1,25-dihydroxyvitamin D₃ inhibits renal interstitial myofibroblast activation by inducing hepatocyte growth factor expression.

Vitamin D and its metabolites play an important role in calcium homeostasis, bone remodeling, hormone secretion, cell proliferation, and differentiation. Recent studies also suggest a beneficial role of vitamin D in slowing the progression of chronic renal glomerular diseases. This study investigated the effects and potential mechanism of 1,25-dihydroxyvitamin D₃ [1,25(OH)₂D₃] on the regulation of myofibroblast activation from interstitial fibroblast, a critical event in generating α-smooth muscle actin (αSMA)-positive, matrix-producing effector cells in renal interstitial fibrosis.

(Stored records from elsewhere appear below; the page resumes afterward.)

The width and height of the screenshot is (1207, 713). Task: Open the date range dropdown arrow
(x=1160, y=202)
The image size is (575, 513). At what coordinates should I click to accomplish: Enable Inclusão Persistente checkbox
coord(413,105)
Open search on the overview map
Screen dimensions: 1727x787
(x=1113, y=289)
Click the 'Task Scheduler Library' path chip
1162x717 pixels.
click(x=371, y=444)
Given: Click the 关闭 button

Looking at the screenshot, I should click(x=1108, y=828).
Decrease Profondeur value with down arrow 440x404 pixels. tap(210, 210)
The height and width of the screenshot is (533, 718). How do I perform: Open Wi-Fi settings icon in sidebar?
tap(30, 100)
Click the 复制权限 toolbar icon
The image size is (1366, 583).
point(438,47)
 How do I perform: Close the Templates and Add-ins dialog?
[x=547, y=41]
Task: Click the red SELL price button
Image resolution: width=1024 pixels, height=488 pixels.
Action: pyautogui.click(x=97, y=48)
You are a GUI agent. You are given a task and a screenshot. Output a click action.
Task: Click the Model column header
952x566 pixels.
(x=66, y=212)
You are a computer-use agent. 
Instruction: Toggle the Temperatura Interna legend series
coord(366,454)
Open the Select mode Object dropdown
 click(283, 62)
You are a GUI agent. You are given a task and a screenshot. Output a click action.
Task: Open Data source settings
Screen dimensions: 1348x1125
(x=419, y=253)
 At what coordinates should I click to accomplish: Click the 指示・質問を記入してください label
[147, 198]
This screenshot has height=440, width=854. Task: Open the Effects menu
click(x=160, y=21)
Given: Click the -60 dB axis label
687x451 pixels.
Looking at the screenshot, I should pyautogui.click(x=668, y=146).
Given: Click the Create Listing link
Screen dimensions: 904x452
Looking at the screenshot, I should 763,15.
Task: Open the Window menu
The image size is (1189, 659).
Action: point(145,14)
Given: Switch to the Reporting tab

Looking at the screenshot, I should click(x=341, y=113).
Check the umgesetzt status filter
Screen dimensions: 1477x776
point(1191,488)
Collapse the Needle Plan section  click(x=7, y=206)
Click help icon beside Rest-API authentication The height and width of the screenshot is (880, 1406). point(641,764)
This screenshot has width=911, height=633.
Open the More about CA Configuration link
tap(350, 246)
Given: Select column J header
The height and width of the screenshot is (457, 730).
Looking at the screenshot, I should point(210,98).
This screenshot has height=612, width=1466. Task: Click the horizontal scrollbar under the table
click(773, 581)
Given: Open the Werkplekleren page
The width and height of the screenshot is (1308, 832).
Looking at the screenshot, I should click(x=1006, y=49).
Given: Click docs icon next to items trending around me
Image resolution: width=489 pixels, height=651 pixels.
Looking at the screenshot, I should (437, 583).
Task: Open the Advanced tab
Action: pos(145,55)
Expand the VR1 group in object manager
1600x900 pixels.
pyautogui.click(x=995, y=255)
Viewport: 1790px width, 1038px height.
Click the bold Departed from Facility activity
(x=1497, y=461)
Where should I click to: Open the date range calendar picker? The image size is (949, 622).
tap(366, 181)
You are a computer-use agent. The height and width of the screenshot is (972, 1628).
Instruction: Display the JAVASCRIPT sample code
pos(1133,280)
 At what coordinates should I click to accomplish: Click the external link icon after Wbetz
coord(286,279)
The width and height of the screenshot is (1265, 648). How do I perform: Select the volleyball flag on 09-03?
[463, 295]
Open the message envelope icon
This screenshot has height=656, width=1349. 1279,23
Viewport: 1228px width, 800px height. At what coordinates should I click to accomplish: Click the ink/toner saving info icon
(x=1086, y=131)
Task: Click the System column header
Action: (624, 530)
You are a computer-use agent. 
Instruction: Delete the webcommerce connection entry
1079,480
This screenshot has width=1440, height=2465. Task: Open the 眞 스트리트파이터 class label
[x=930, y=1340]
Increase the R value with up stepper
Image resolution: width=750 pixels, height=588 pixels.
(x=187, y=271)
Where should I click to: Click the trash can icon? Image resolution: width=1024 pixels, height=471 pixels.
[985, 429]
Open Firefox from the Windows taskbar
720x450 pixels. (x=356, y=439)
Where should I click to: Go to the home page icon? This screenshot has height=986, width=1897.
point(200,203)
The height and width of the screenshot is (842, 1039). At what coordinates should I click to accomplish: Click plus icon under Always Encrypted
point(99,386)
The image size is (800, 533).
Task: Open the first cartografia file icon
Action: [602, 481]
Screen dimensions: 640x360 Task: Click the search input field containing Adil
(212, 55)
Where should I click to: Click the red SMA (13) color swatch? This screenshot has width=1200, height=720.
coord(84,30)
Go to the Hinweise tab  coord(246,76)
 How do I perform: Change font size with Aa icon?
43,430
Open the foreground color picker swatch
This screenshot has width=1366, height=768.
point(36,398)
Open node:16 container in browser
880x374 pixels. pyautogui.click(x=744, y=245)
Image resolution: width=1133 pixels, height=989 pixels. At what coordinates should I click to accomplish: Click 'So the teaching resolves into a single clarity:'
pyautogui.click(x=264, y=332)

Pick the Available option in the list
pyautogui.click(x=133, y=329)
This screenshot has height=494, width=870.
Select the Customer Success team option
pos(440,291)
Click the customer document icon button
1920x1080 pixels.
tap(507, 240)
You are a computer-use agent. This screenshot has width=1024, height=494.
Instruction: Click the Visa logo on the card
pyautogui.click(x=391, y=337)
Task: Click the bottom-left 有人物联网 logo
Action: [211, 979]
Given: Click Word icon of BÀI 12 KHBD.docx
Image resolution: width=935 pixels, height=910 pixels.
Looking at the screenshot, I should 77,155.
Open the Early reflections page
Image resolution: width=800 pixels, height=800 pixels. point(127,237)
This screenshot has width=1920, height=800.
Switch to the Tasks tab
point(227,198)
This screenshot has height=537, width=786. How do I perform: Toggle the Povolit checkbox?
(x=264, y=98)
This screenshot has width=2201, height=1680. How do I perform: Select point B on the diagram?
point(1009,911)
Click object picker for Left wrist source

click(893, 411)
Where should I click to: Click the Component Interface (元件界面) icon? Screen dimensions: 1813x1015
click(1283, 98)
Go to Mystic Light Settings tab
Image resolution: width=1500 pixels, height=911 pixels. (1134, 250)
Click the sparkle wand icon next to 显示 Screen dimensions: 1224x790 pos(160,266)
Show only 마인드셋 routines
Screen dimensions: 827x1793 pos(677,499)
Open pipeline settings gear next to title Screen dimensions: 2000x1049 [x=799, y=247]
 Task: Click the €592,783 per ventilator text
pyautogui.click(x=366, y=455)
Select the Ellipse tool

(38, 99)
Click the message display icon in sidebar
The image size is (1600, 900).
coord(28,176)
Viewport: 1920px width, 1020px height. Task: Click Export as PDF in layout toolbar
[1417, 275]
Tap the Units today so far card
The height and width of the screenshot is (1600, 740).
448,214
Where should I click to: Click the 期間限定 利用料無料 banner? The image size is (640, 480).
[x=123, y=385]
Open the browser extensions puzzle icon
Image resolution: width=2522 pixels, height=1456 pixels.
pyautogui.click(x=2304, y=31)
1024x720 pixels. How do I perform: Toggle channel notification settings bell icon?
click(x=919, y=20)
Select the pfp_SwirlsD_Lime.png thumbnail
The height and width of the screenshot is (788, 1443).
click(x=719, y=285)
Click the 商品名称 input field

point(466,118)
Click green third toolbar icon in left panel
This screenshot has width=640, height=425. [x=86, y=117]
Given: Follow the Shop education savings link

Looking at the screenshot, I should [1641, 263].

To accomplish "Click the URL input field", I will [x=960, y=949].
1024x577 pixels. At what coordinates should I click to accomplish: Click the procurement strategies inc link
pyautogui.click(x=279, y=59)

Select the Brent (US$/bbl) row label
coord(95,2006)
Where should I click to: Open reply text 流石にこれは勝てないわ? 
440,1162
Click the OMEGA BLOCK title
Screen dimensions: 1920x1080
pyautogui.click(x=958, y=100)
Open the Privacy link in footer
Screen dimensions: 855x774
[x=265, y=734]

Normal rat renal interstitial fibroblast cell line (NRK-49F) was used as a model system. Myofibroblast activation was initiated by incubation with transforming growth factor (TGF)-β1. Expression of α-SMA, collagen I, thrombospondin-1, and hepatocyte growth factor (HGF) was assessed by reverse transcription-polymerase chain reaction (RT-PCR), Western blot, and immunostaining, respectively. HGF promoter activity was evaluated by using luciferase reporter assay.

Incubation of rat renal interstitial fibroblasts (NRK-49F) with 1,25(OH)₂D₃ suppressed TGF-β1-induced de novo α-SMA expression in a dose-dependent manner. 1,25(OH)₂D₃ also suppressed type I collagen and thrombospondin-1 expression induced by TGF-β1. Interestingly, 1,25(OH)₂D₃ induced HGF mRNA expression and protein secretion in renal interstitial fibroblasts. Transfection studies revealed that 1,25(OH)₂D₃ stimulated HGF gene promoter activity, which was dependent on the presence of vitamin D response element (VDRE). 1,25(OH)₂D₃ induced the binding of vitamin D receptor to the VDRE in HGF promoter region. Furthermore, 1,25(OH)₂D₃ was capable of stimulating HGF receptor phosphorylation in renal fibroblasts. Incubation with specific HGF neutralizing antibody largely abolished 1,25(OH)₂D₃-mediated suppression of myofibroblast activation.

These observations suggest that vitamin D analogue possesses renoprotective activity through suppression of the matrix-producing myofibroblast activation. This action of vitamin D is mediated, at least in part, by up-regulating antifibrotic HGF gene expression in renal interstitial fibroblasts.